On 09/17/2015 03:58 PM, Edward Ned Harvey (blu) wrote:
> The present standard practice is for clients/users to establish an
> HTTPS connection and then send username and password over the wire,
> where the server will encrypt it using a rate-limiting function such
> as pbkdf2, bcrypt, or scrypt, to protect it against hackers or bad
> employees who have access to the password file or database or
> whatever. But wait!
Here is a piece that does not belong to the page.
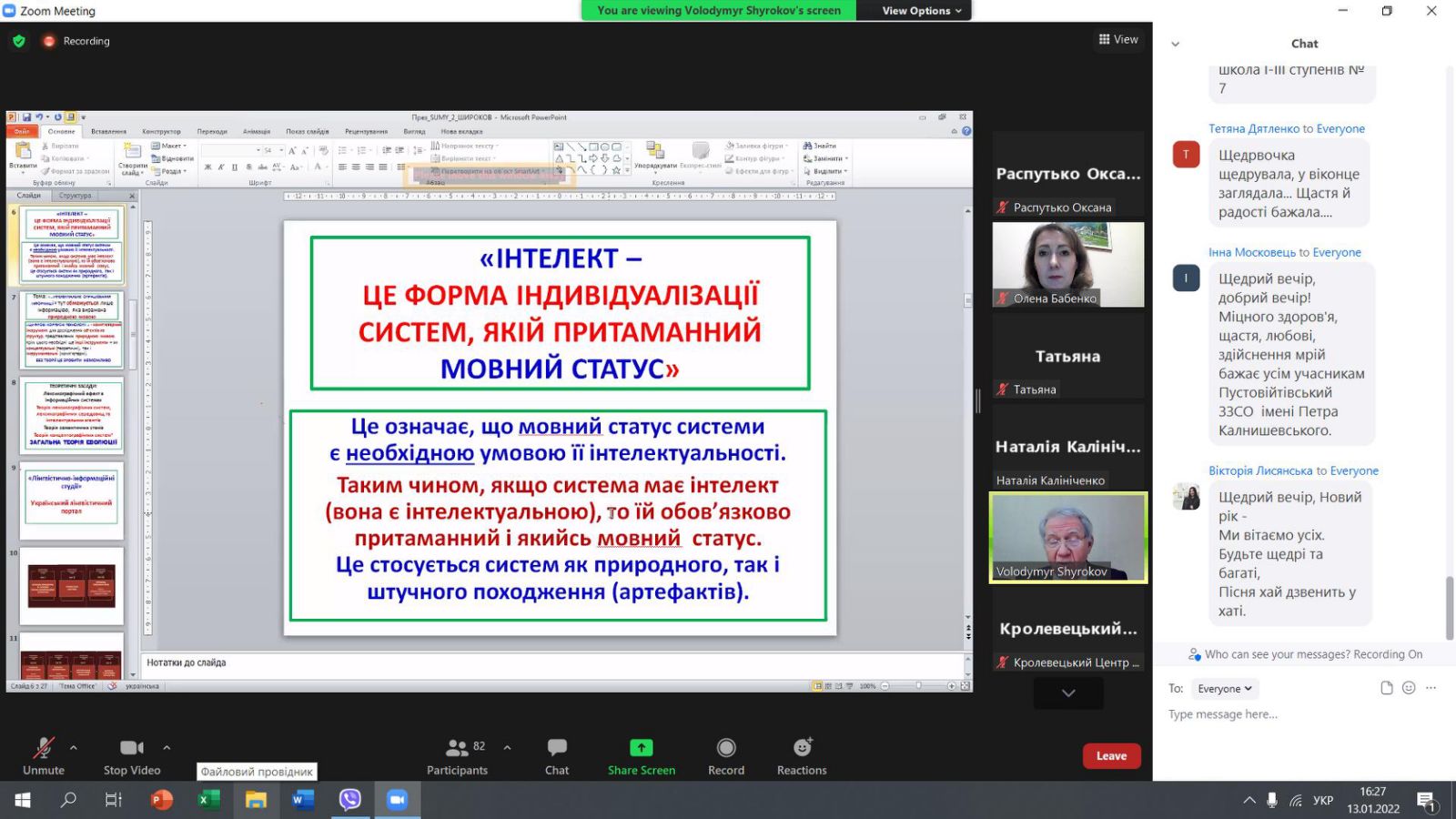This screenshot has width=1456, height=819.
Task: Open the Reactions menu icon
Action: pos(802,748)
We should assume, that hackers and bad employees
> who can access the password file can also access the encryption
> programs (drupal, wordpress, apache, etc that run bcrypt etc) and
> have access to the password in-memory before it's encrypted.
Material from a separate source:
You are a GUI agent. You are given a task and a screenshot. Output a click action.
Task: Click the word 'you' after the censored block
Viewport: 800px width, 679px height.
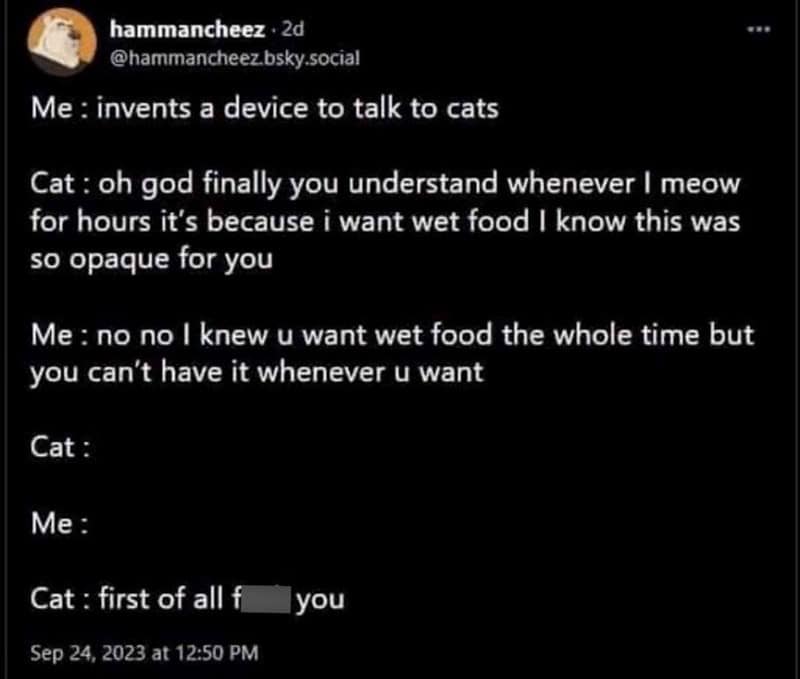click(320, 600)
"bad employees" can mean many things.  Yes, you're right about malicious
employees.  But what about idiots that copy production data to a laptop
then lose it?  What about your automated backup system that really just
deals in files?  What if your long-term backup doesn't have the same
data-at-rest properties as the production servers themselves?
Encryption of the on-disk stuff is really just an insurance policy
against mistakes (and end-to-end security is hard enough that there
/will/ be mistakes, either in the design or implementation).

But even in the case of malicious employees, there is a defense-in-depth
argument.  Not everyone in the company actually has the programming
chops to slip a bit of data-extraction code into the production servers
without being noticed.   Snowden is a great example: he didn't hack all
the runtime systems, he just collected stuff that was laying around
unencrypted at rest.

> Worse yet, even if the server is never breached and the employees are
> always perfect, users sacrifice their legal right to privacy by
> merely making it possible for the employees to see it.
> This is like a
> person writing their password on a postcard and assuming the mail
> carriers will never bother to look at it. 
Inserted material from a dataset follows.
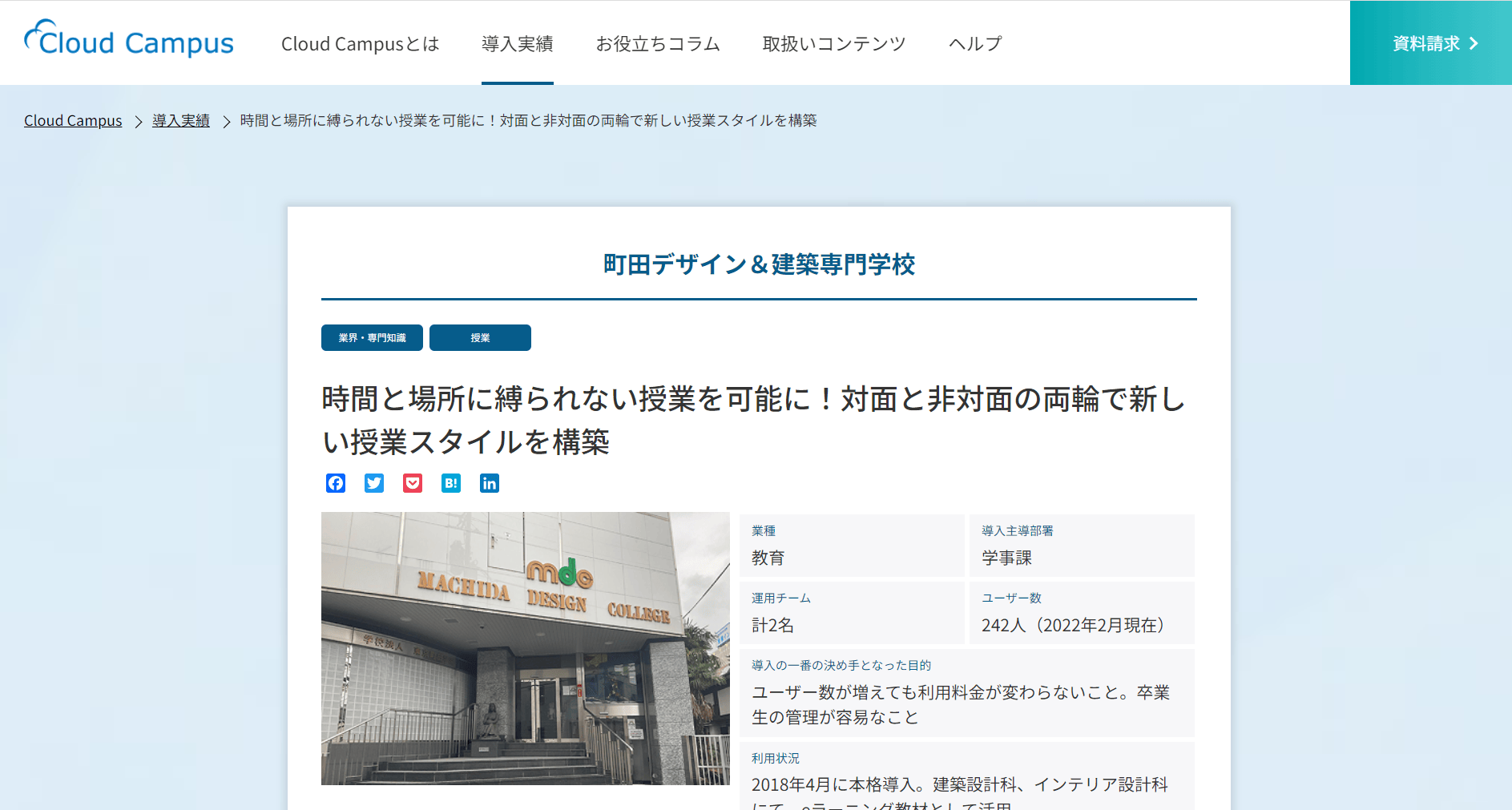This screenshot has width=1512, height=810.
Task: Share the article on Twitter
Action: click(x=374, y=483)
I don't think that is actually sound legal reasoning.  Has that
interpretation come out of a court?

The theoretical possibility of something does not make me forfeit
anything, particularly if the company in question has a terms of service
/ privacy policy that doesn't include "we will capture everything you do
and let our employees sift through it".  Just because a malicious FedEx
employee could open your package doesn't mean you forfeit your right to
privacy.  Likewise, just because a malicious employee could run
wireshark on the production boxes doesn't make me forfeit my expectation
of privacy.

> Why do we make a distinction between the employees operating the
> routers on the internet, and the employees operating the web servers
> at google and facebook and everywhere else?

Good point, and it's actually worse than you think.  Because most SSL
sessions are actually terminated at Akami (or similar third-party
content-distribution).  But I don't think lack of encryption actually
implies "forfeit all legal right to privacy".